The Thai Journal of Veterinary Medicine


An 8-month-old intact male Thai Bangkaew bred dog presented with polyuria, polydipsia, polyphagia, exercise intolerance and weight loss over 2 weeks. The serum biochemistry profiles revealed hyperglycemia, glycosuria and high serum fructosamine concentrations indicating the development of diabetes mellitus. The dog had a good response to a half-dose of intermediate-insulin injection twice daily monitored by the improvement of clinical signs and serum fructosamine. This was supposed to be due to the partial destruction of islets of Langerhans.

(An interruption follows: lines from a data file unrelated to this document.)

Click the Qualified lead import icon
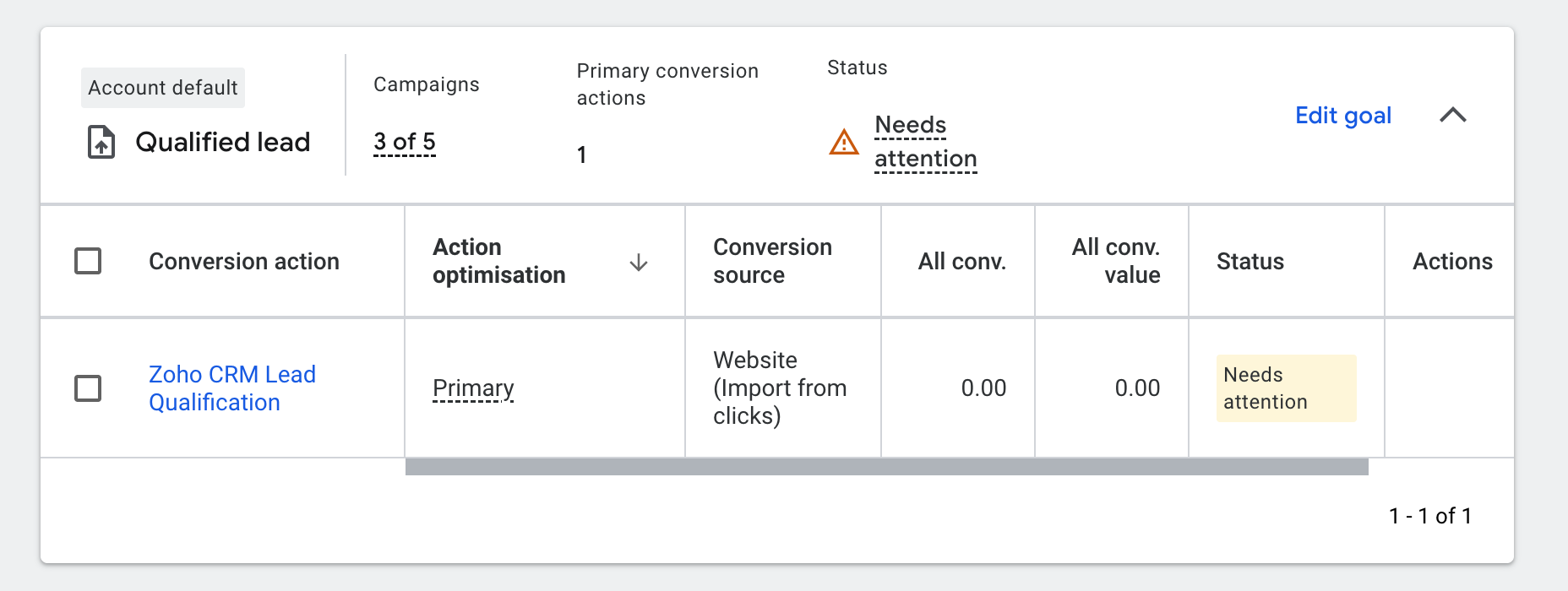This screenshot has width=1568, height=591. (x=101, y=142)
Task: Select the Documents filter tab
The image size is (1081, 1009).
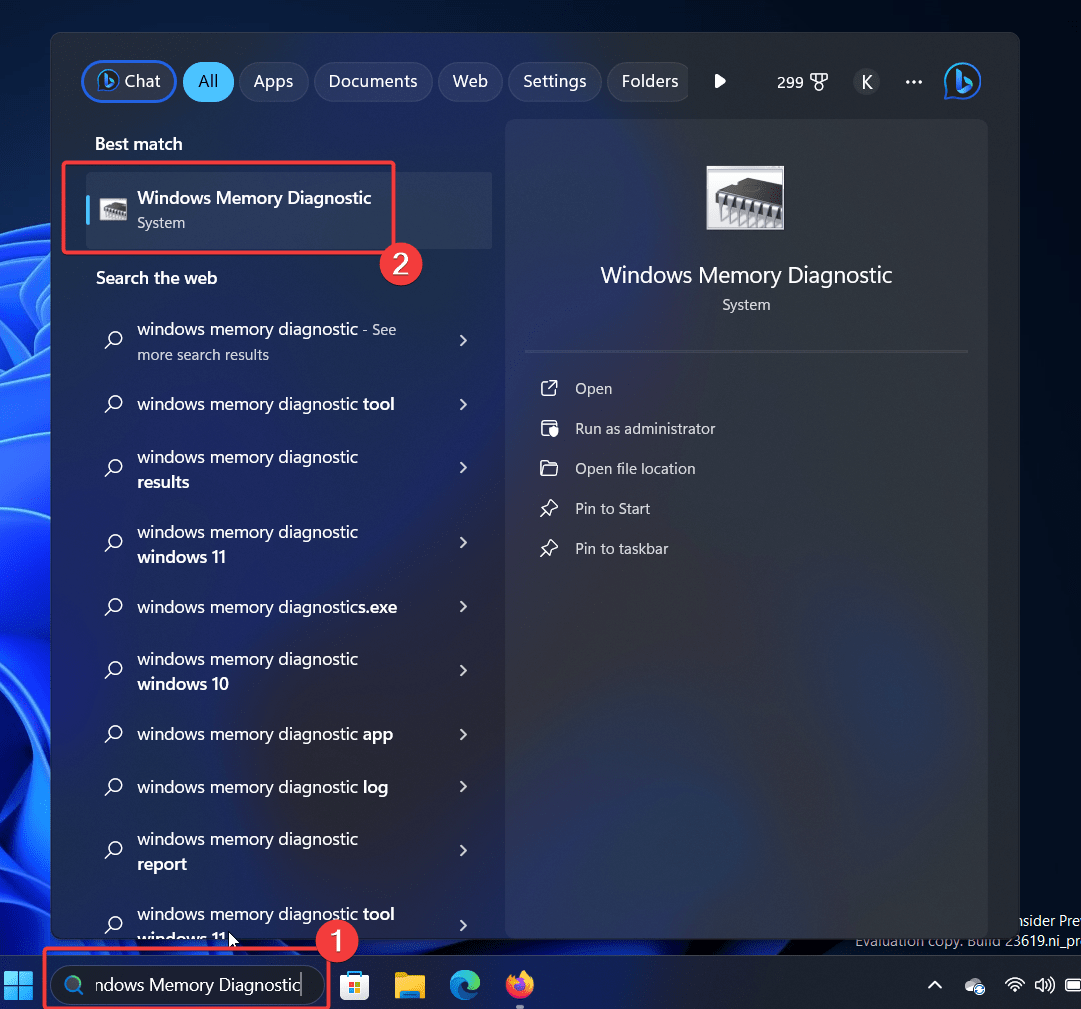Action: tap(372, 82)
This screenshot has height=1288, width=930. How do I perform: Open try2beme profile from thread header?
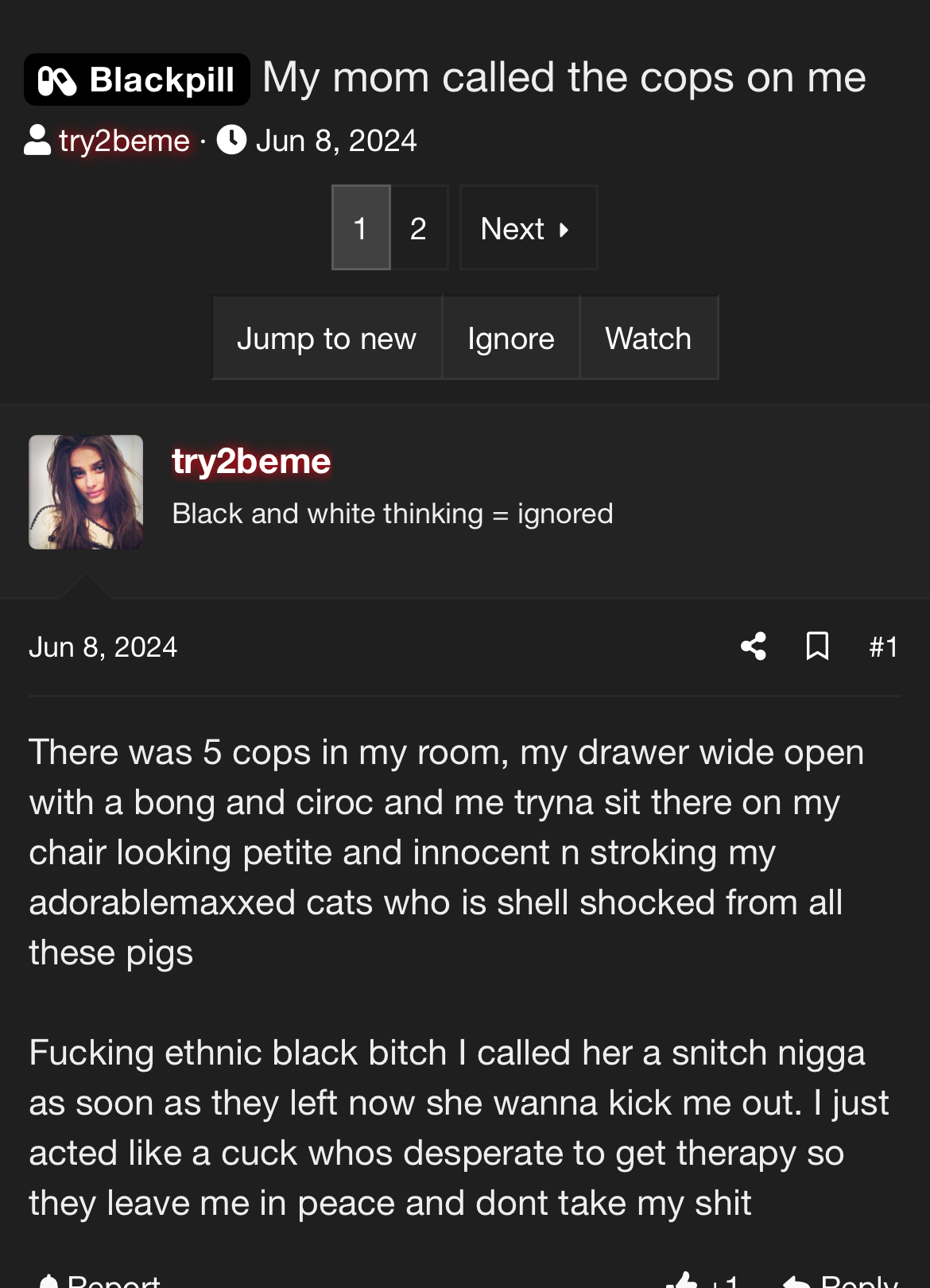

Two months later, voluminous diarrhea with greasy stools, dry coat hair and generalized alopecia were observed. However, the clinical signs of diabetes mellitus, such as polyuria and polydipsia were not noticed. The levels of canine-trypsin-like immunereactivity and cobalamin were below the normal range. This suggested exocrine pancreas loss of function. To determine the etiology, serum insulin was measured revealing a very low level. On the other hand, serum canine pancreas-specific lipase and C-reactive protein were in the normal range. Using ultrasonography, immune-mediated pancreatic fibrosis was suspected while pancreatitis was a lesser possibility. Successful treatment was achieved with a combination of lowdose insulin, pancreatic enzymes and methylcobalamin promoting weight gain and exercise tolerance. This case was a report of juvenile diabetes mellitus concurrent with exocrine pancreatic insufficiency in a Thai Bangkaew dog, which had not been well recognized. Additional to the Thai Bangkaew breed, this report might be an important piece of scientific knowledge that might be of potential hereditability and economic importance in the future.